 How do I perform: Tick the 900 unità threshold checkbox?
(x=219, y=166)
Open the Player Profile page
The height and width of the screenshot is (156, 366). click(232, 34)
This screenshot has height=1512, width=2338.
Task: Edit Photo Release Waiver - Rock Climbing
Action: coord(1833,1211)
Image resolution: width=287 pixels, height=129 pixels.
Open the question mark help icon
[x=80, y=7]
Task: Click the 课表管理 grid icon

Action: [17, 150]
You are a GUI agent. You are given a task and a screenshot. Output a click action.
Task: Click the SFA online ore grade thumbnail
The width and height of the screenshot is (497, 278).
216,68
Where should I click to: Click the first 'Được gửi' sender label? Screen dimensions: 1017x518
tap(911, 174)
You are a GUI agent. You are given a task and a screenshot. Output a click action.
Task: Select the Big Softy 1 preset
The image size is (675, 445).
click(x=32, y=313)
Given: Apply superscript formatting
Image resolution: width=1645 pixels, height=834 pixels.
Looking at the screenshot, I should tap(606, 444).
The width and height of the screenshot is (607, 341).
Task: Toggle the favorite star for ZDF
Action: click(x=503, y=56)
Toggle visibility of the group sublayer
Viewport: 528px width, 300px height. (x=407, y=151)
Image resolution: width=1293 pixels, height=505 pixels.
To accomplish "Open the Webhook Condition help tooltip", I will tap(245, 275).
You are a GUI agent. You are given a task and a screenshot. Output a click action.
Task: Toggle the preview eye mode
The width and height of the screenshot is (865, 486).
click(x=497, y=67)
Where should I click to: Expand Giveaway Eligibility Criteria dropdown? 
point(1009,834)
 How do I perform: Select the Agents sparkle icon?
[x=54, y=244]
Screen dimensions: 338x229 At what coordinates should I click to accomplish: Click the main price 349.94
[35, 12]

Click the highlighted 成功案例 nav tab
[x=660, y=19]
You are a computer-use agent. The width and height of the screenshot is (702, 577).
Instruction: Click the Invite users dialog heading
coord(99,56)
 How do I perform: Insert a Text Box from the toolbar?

## Aim of the task:
Copy all of the material above word for word, with no changes, from the first line to the last.

## Result:
 How do I perform: Tick the 900 unità threshold checkbox?
(x=219, y=166)
Open the Player Profile page
The height and width of the screenshot is (156, 366). click(232, 34)
This screenshot has height=1512, width=2338.
Task: Edit Photo Release Waiver - Rock Climbing
Action: coord(1833,1211)
Image resolution: width=287 pixels, height=129 pixels.
Open the question mark help icon
[x=80, y=7]
Task: Click the 课表管理 grid icon

Action: [17, 150]
You are a GUI agent. You are given a task and a screenshot. Output a click action.
Task: Click the SFA online ore grade thumbnail
The width and height of the screenshot is (497, 278).
216,68
Where should I click to: Click the first 'Được gửi' sender label? Screen dimensions: 1017x518
tap(911, 174)
You are a GUI agent. You are given a task and a screenshot. Output a click action.
Task: Select the Big Softy 1 preset
The image size is (675, 445).
click(x=32, y=313)
Given: Apply superscript formatting
Image resolution: width=1645 pixels, height=834 pixels.
Looking at the screenshot, I should tap(606, 444).
The width and height of the screenshot is (607, 341).
Task: Toggle the favorite star for ZDF
Action: click(x=503, y=56)
Toggle visibility of the group sublayer
Viewport: 528px width, 300px height. (x=407, y=151)
Image resolution: width=1293 pixels, height=505 pixels.
To accomplish "Open the Webhook Condition help tooltip", I will tap(245, 275).
You are a GUI agent. You are given a task and a screenshot. Output a click action.
Task: Toggle the preview eye mode
The width and height of the screenshot is (865, 486).
click(x=497, y=67)
Where should I click to: Expand Giveaway Eligibility Criteria dropdown? 
point(1009,834)
 How do I perform: Select the Agents sparkle icon?
[x=54, y=244]
Screen dimensions: 338x229 At what coordinates should I click to accomplish: Click the main price 349.94
[35, 12]

Click the highlighted 成功案例 nav tab
[x=660, y=19]
You are a computer-use agent. The width and height of the screenshot is (702, 577).
Instruction: Click the Invite users dialog heading
coord(99,56)
 How do I perform: Insert a Text Box from the toolbar?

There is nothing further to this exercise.